-- Brano estratto --
----------

Direttore e cofondatore de L’Ultimo Uomo, romano, classe 1981, autore del libro Cantona. Come è diventato leggenda, Daniele Manusia è certamente uno dei profili più interessanti del giornalismo italiano di ultima generazione, pur non essendo iscritto all’Albo dell’Ordine. Nonostante il fatto che questo sia un sito dedicato agli aspetti tattici del gioco del calcio non potevamo perdere l’occasione di intervistare chi ha saputo inventare, anche dal punto di vista propriamente tattico, un nuovo modo ed un nuovo linguaggio per raccontare il football.
Direttore, prima di tutto volevo chiederti come è nato il tuo approccio al giornalismo e alla scrittura.
Io ho studiato Storia dell’Arte all’università e penso di essere stato influenzato sia dal metodo prettamente storico, che ho affinato anche negli esami di storia, che dai numerosi esempi di analisi estetica o iconografica. Nel senso che quando ho iniziato a scrivere non ragionavo in termini di opinioni e racconto, editoriali e storytelling, ma pensavo ai fatti e alle interpretazioni. Per questo quando ho pensato che magari avevo un approccio leggermente diverso da quello mainstream, pur avendo ambizione a trattare temi mainstream (io volevo parlare fin da subito dei Messi, dei Ronaldo, dei Totti), era soprattutto per un approccio personale che non ricalcasse la retorica sportiva dei quotidiani. Per fortuna non ero il primo a pensare di poter trattare il calcio in quel modo e soprattutto non ero il solo. I molti compagni di viaggio che ho incontrato mi hanno influenzato più di quanto io abbia influenzato loro.

----------

-- Cosa fare --
Rispondi per favore a queste domande sull'intervista:
1. In che anno è nato Daniele Manusia?
2. Quale materia ha studiato all'università?
3. Di quali calciatori voleva parlare fin da subito?

-- Estratto dei dati --
----------

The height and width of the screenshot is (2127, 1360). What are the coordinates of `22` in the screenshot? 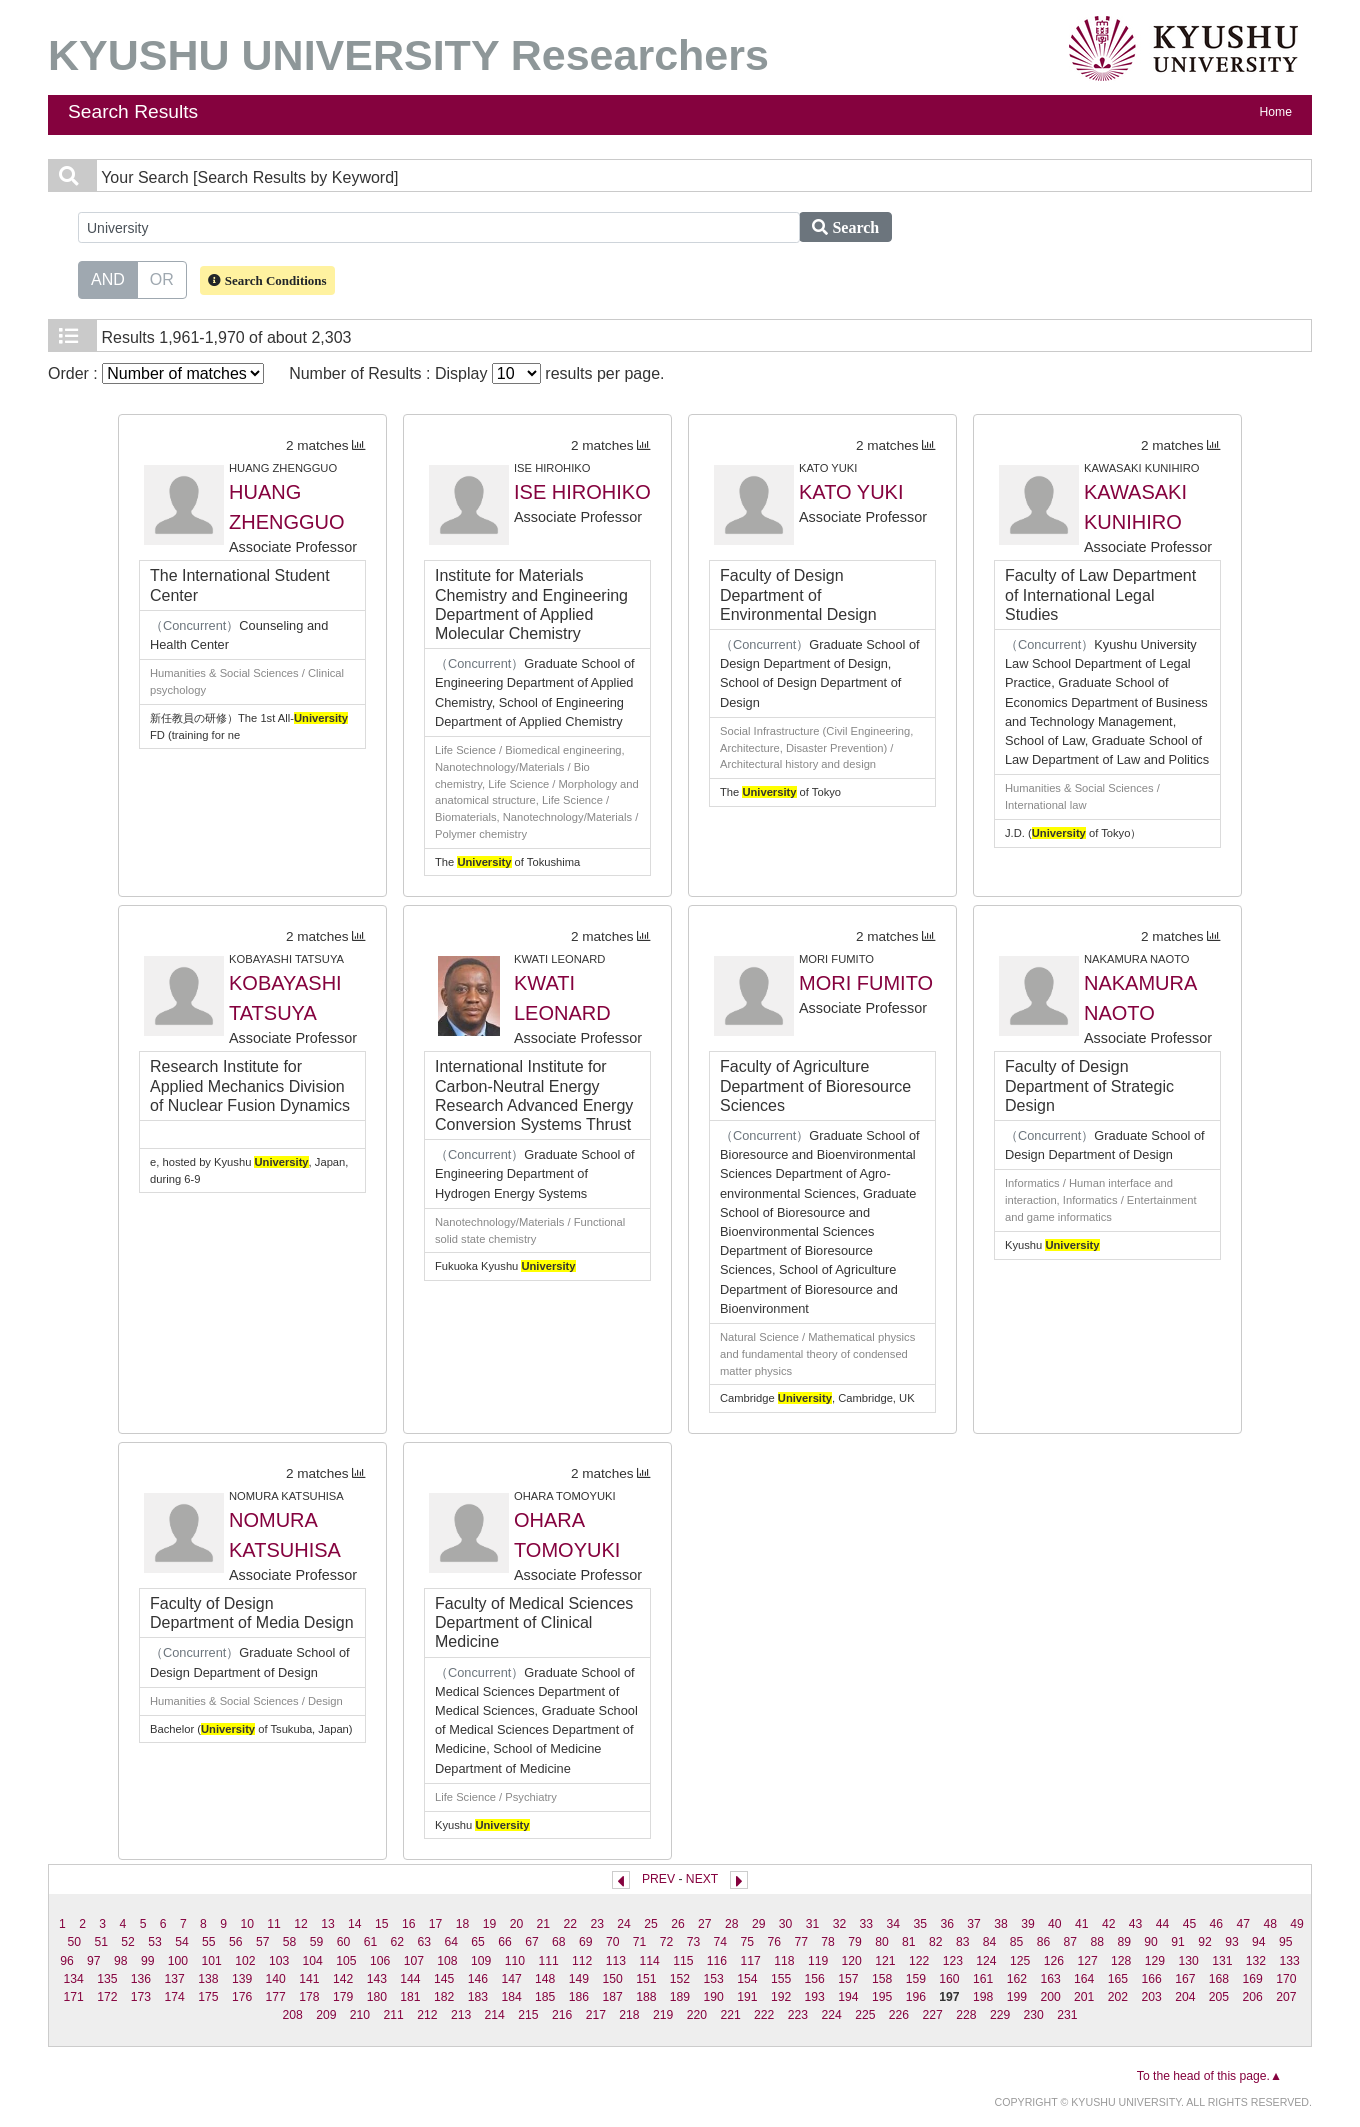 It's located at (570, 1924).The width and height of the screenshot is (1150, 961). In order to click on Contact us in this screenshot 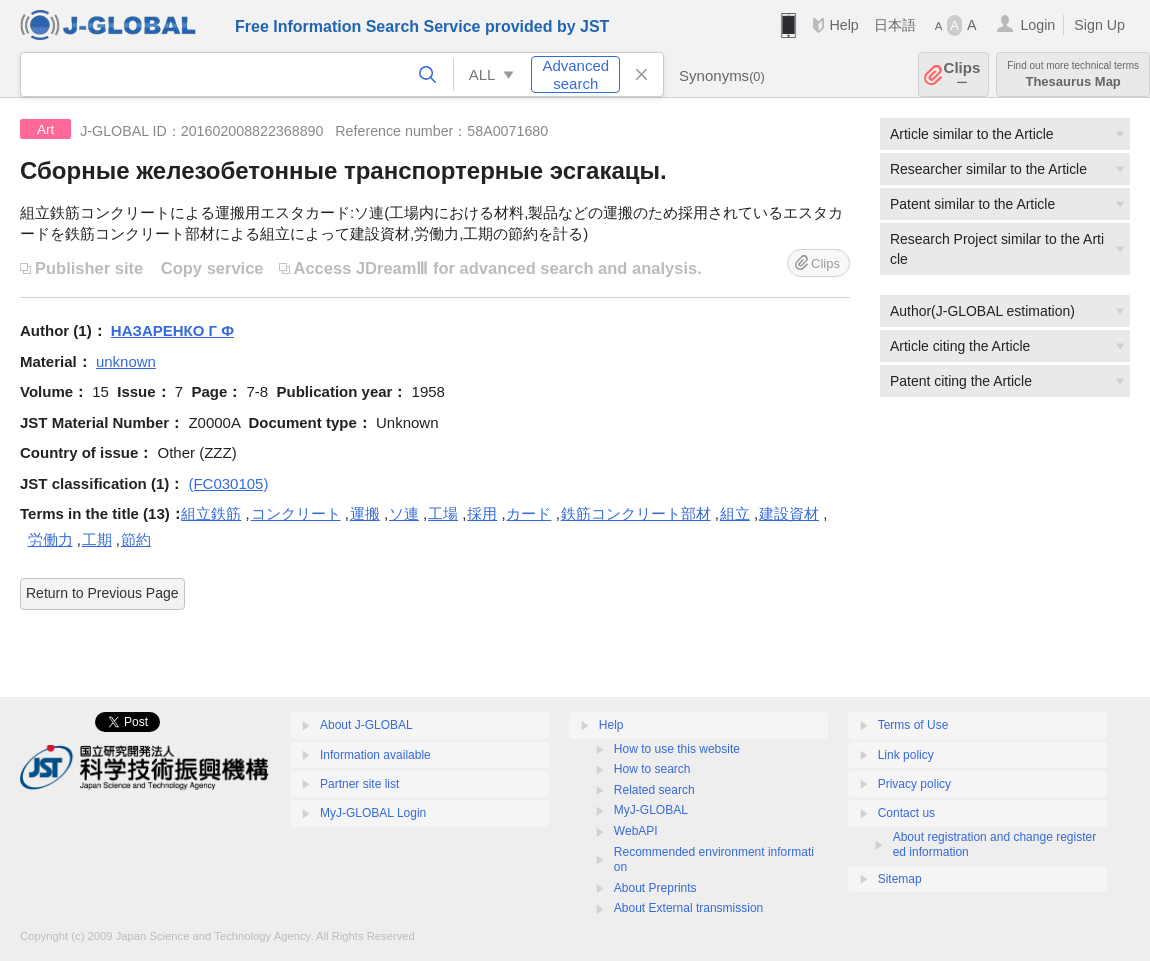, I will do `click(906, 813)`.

----------

-- Soluzione --
1. Nel 1981.
2. Storia dell'Arte.
3. Messi, Ronaldo e Totti.